O ministro alemão do Interior apelou ao bom senso, dizendo que o ataque em Paris não tem nada a ver com o islão. “É imensamente importante”, declarou Thomas de Maiziere, “sublinhar a diferença entre extremismo islâmico e o islão num dia como o de hoje.” Mas será difícil separar as águas numa Europa cada vez mais fracturada e desesperada, onde a pobreza dá a mão à cega atribuição de culpas.

“A resposta da Europa a nível de segurança”, defende ao i José Manuel Anes, “não deverá subestimar esta ameaça, mas haverá um esforço paralelo para separar o trigo do joio, para não confundir radicais islâmicos com crentes moderados da religião.” Em França, contudo, o caso poderá ser mais bicudo, admite o fundador do Observatório de Segurança, Criminalidade Organizada e Terrorismo.
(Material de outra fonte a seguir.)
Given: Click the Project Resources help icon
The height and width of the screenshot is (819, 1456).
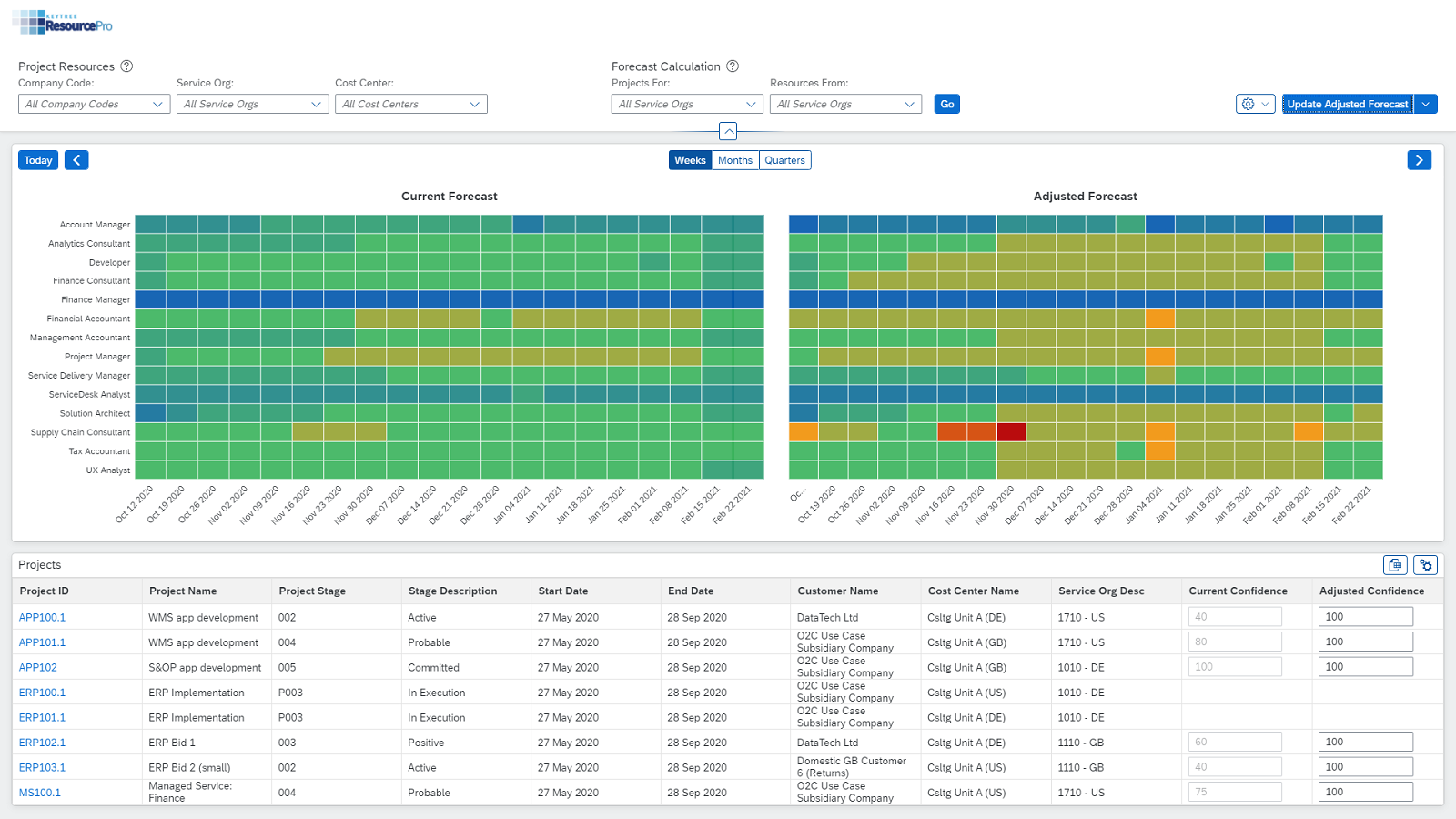Looking at the screenshot, I should point(126,66).
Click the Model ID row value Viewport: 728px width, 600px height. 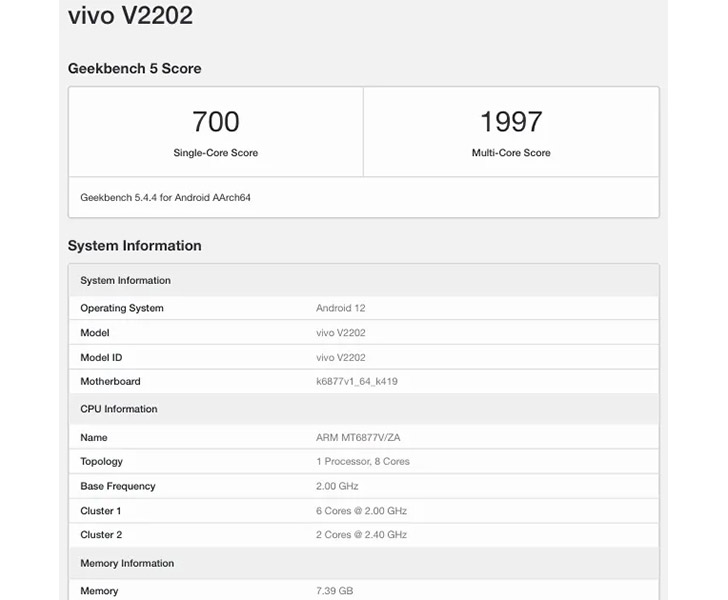coord(341,357)
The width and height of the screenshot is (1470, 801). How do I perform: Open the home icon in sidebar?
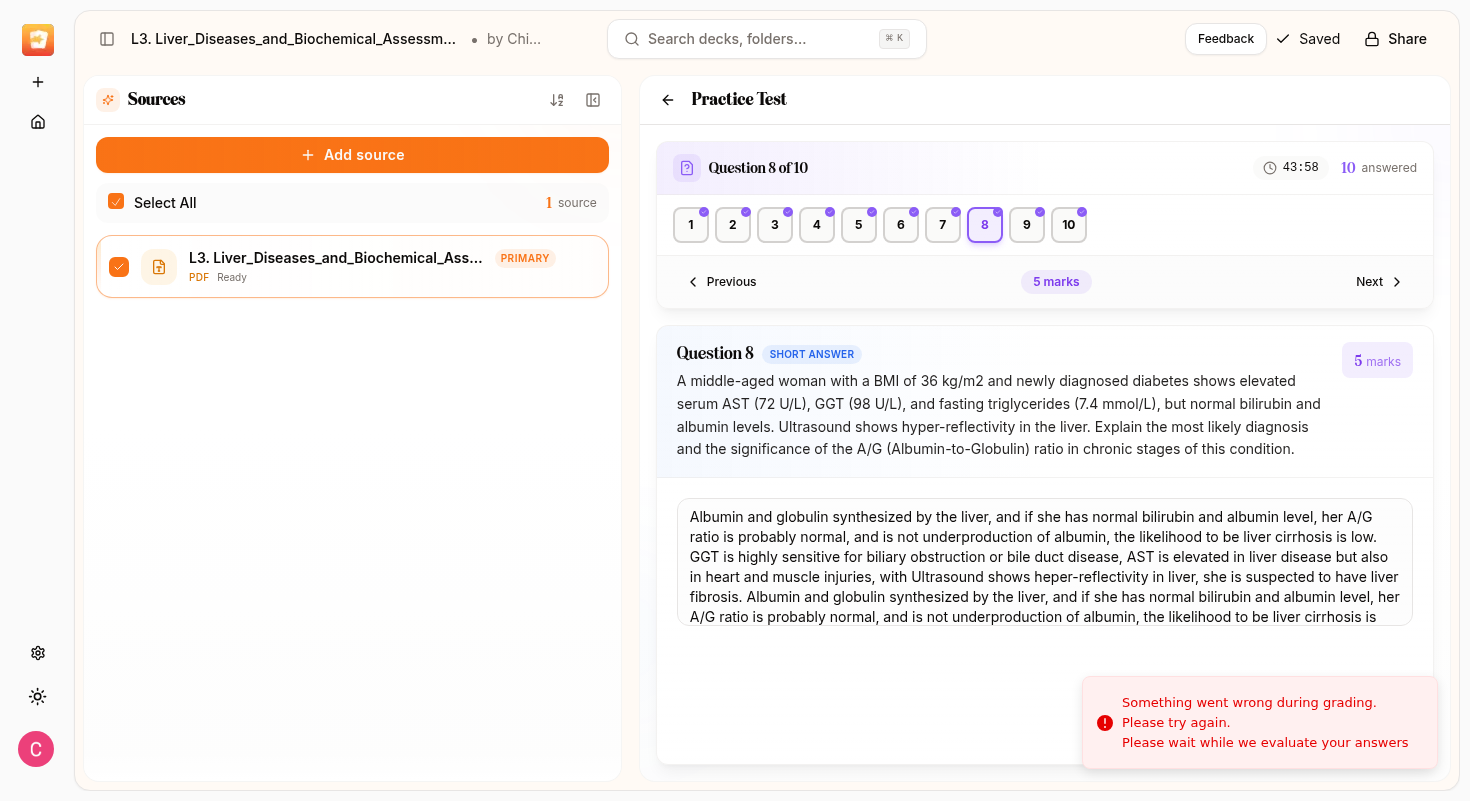tap(38, 122)
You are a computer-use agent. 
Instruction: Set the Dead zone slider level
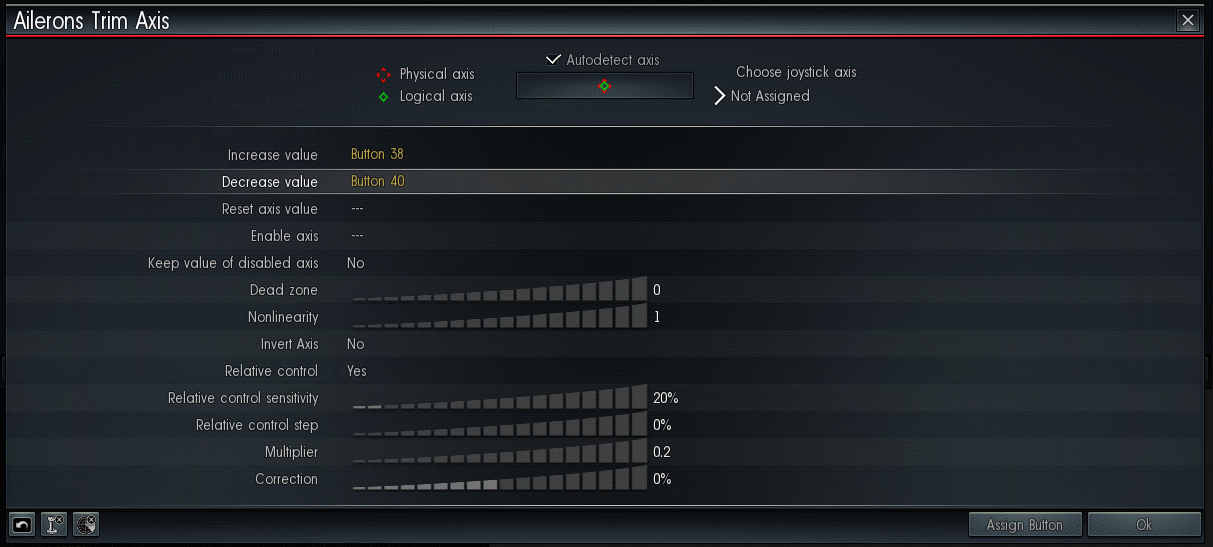(x=499, y=290)
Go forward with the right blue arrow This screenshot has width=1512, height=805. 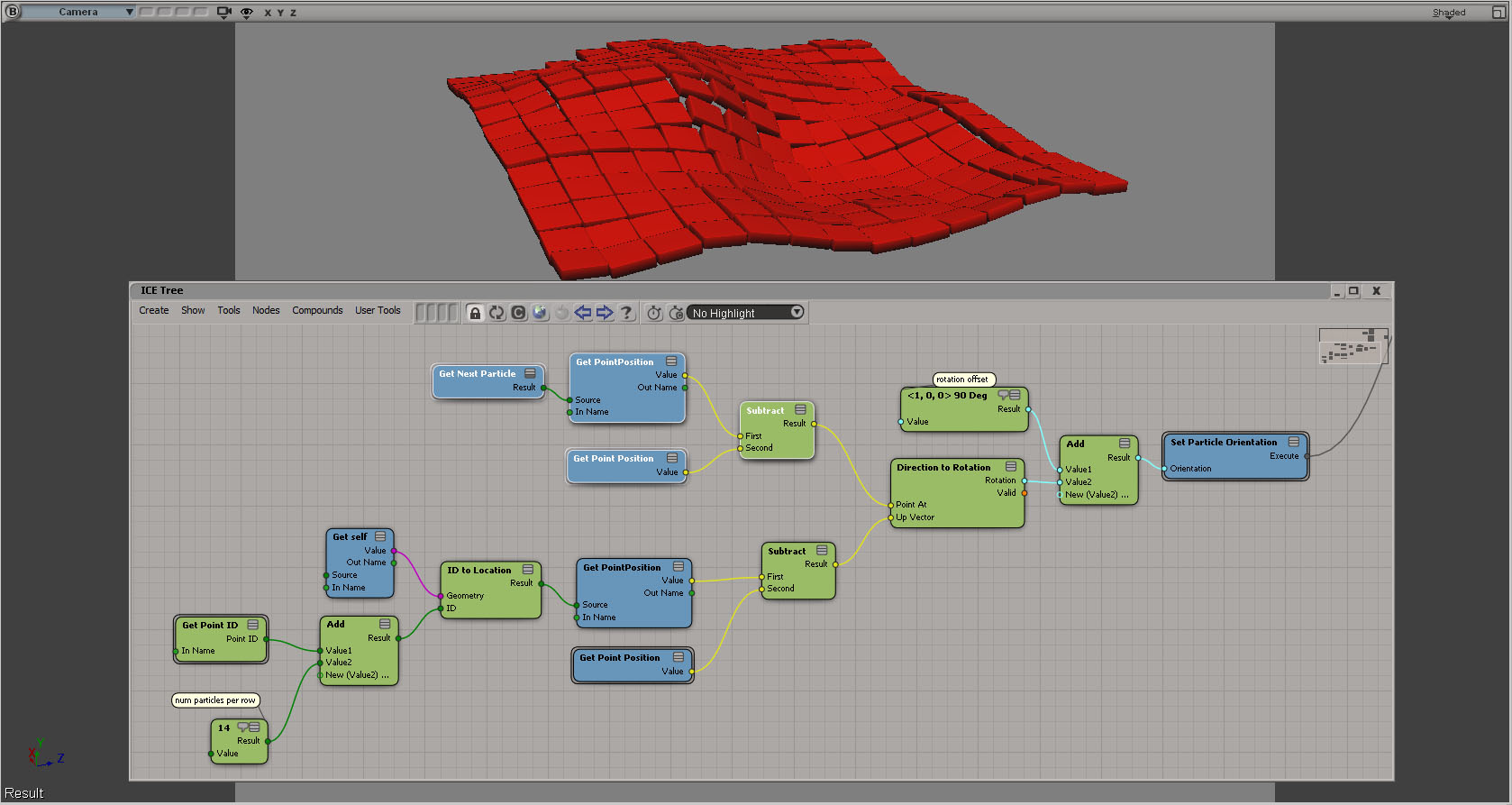(x=605, y=313)
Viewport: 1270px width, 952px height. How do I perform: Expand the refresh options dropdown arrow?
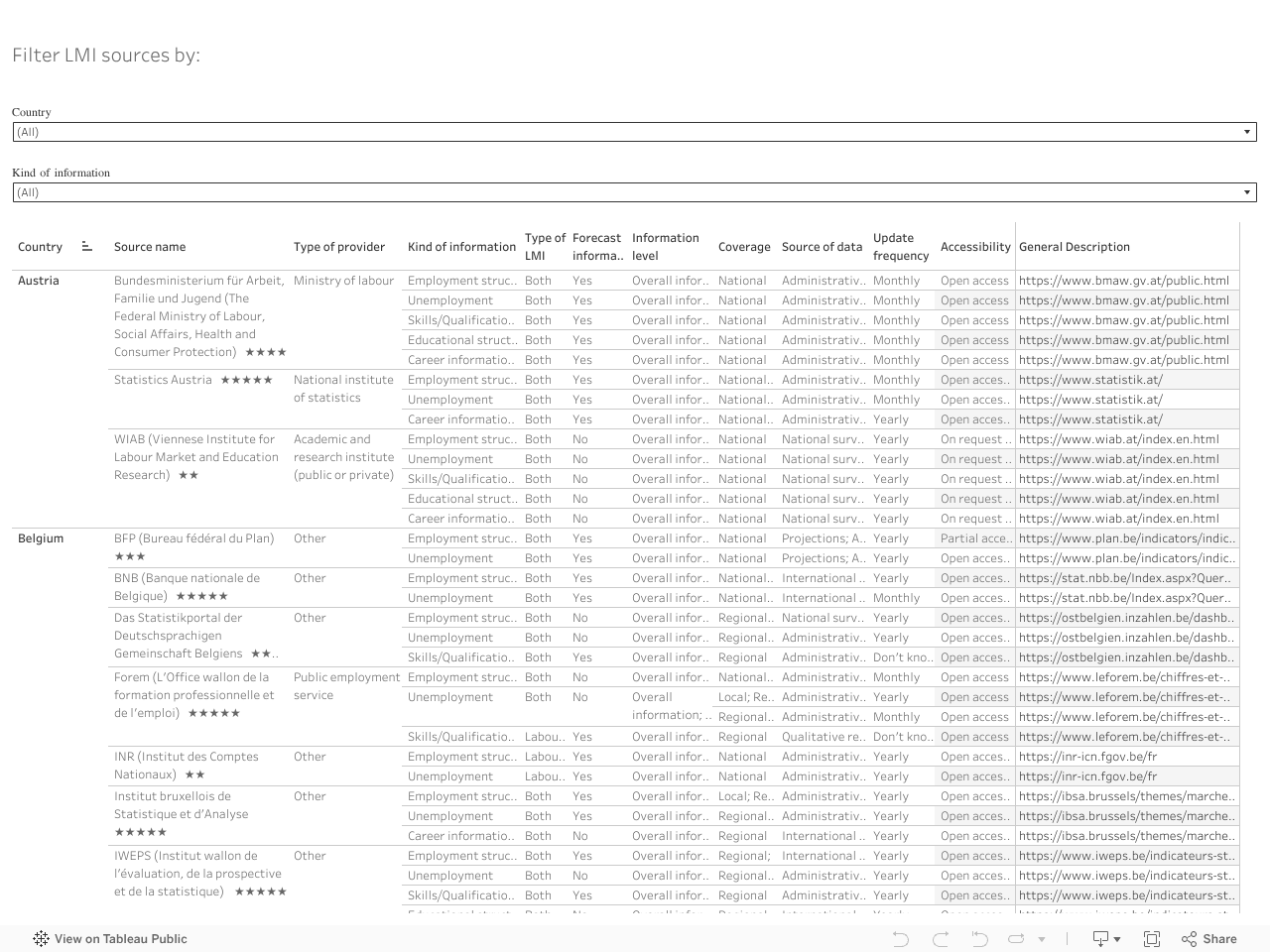(x=1042, y=939)

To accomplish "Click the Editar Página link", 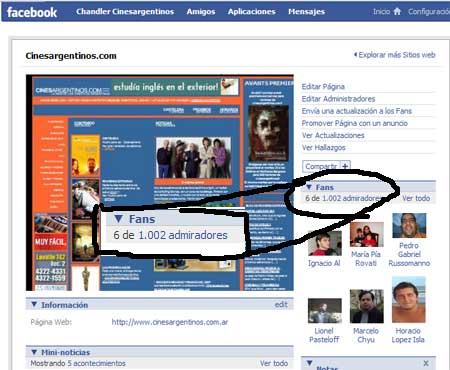I will pos(323,87).
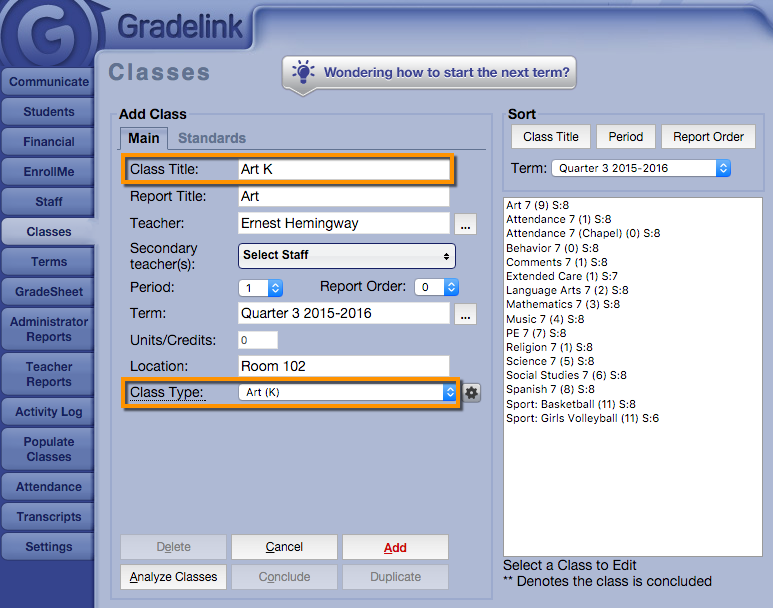Open the Sort Term dropdown

(640, 169)
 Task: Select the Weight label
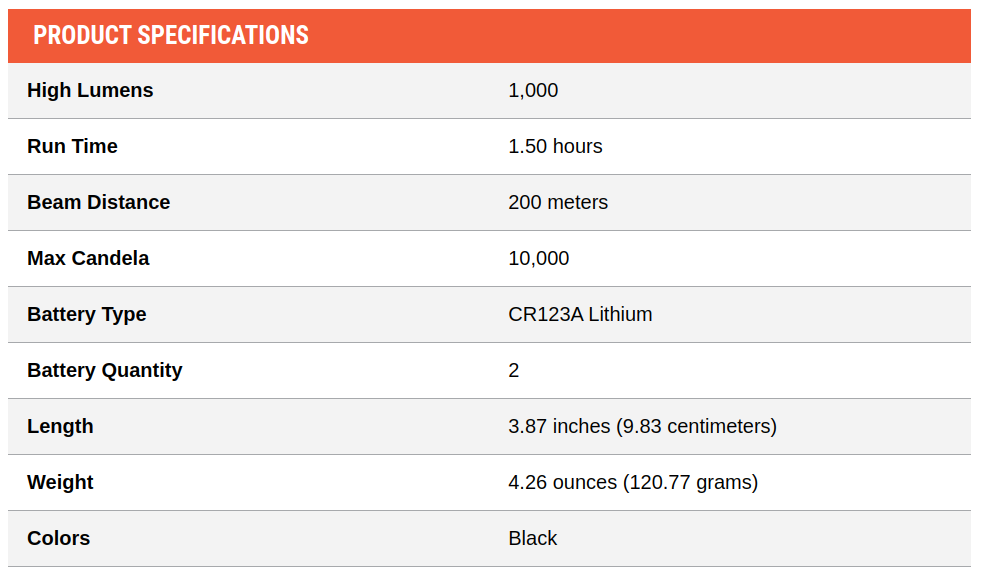[60, 482]
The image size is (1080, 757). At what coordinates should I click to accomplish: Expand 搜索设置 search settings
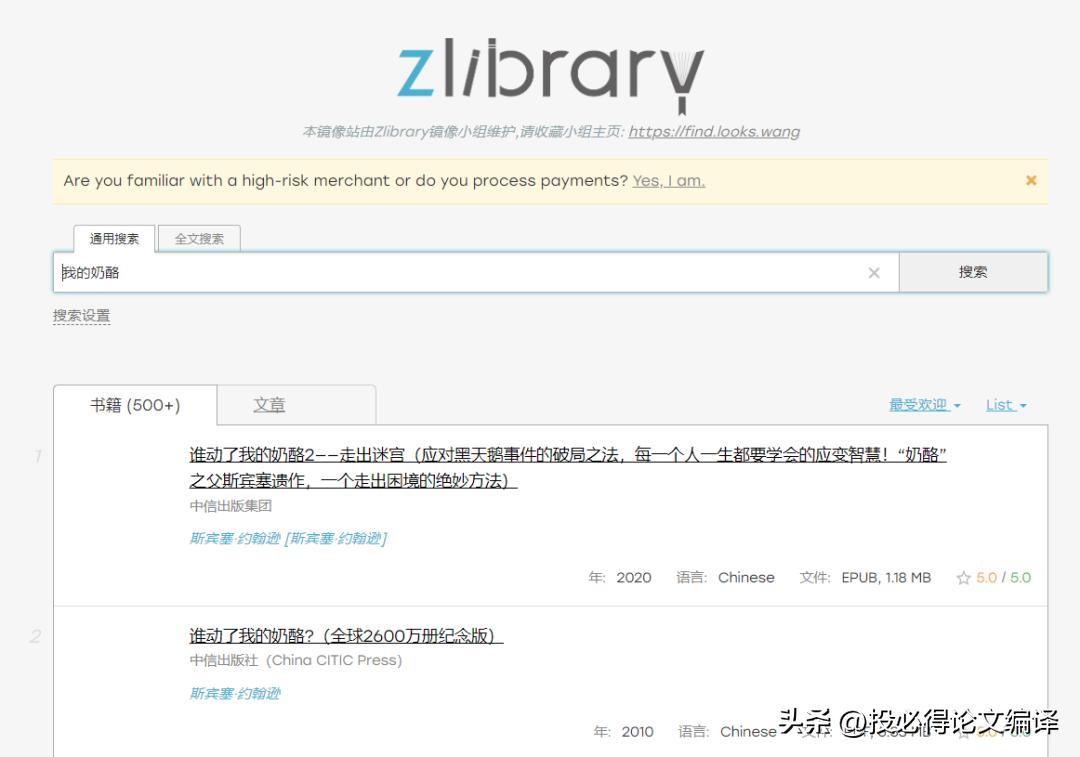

Depois de um ataque como este, “a população vai estar necessitada de uma reacção forte” e, na sua ausência, poderá “haver uma guerra civil, inicialmente psicológica, com forte discriminação dos muçulmanos”.

Não se sabe qual será a reacção do governo de François Hollande, nem tão-pouco da União Europeia, onde as tentativas de prevenir atentados como o de ontem estão a alcançar níveis inéditos – caso do novo programa pré-criminal do Reino Unido, que pede a educadores e professores que denunciem “potenciais terroristas” nas suas salas de aula.

Nesta espécie de radicalismo contra radicalismo, o islâmico contra o nacionalista, quem perde é a liberdade de expressão, dos muçulmanos atacados em mesquitas por nacionalistas suecos, nas últimas semanas, às vítimas do “Charlie Hebdo”.

No seu curto comunicado em reacção ao atentado, Salman Rushdie lembrou que “as religiões, como todas as outras ideias, merecem crítica e o nosso desrespeito sem medo” – palavras do homem que teve a cabeça a prémio por causa dos seus “Versículos Satânicos”, tão polémico para os árabes como o “Soumission” de Houellebecq já parece ser para os franceses. Rushdie e Houellebecq criticam o totalitarismo religioso de formas diferentes, talvez com intenções diferentes, o totalitarismo que ontem terá assinado futuros ganhos para a outra face da mesma moeda que é a extrema–direita. A reacção da UE aos dois fenómenos é, em igual parte, um mistério e a provável chave da sobrevivência dos valores democráticos na sua base.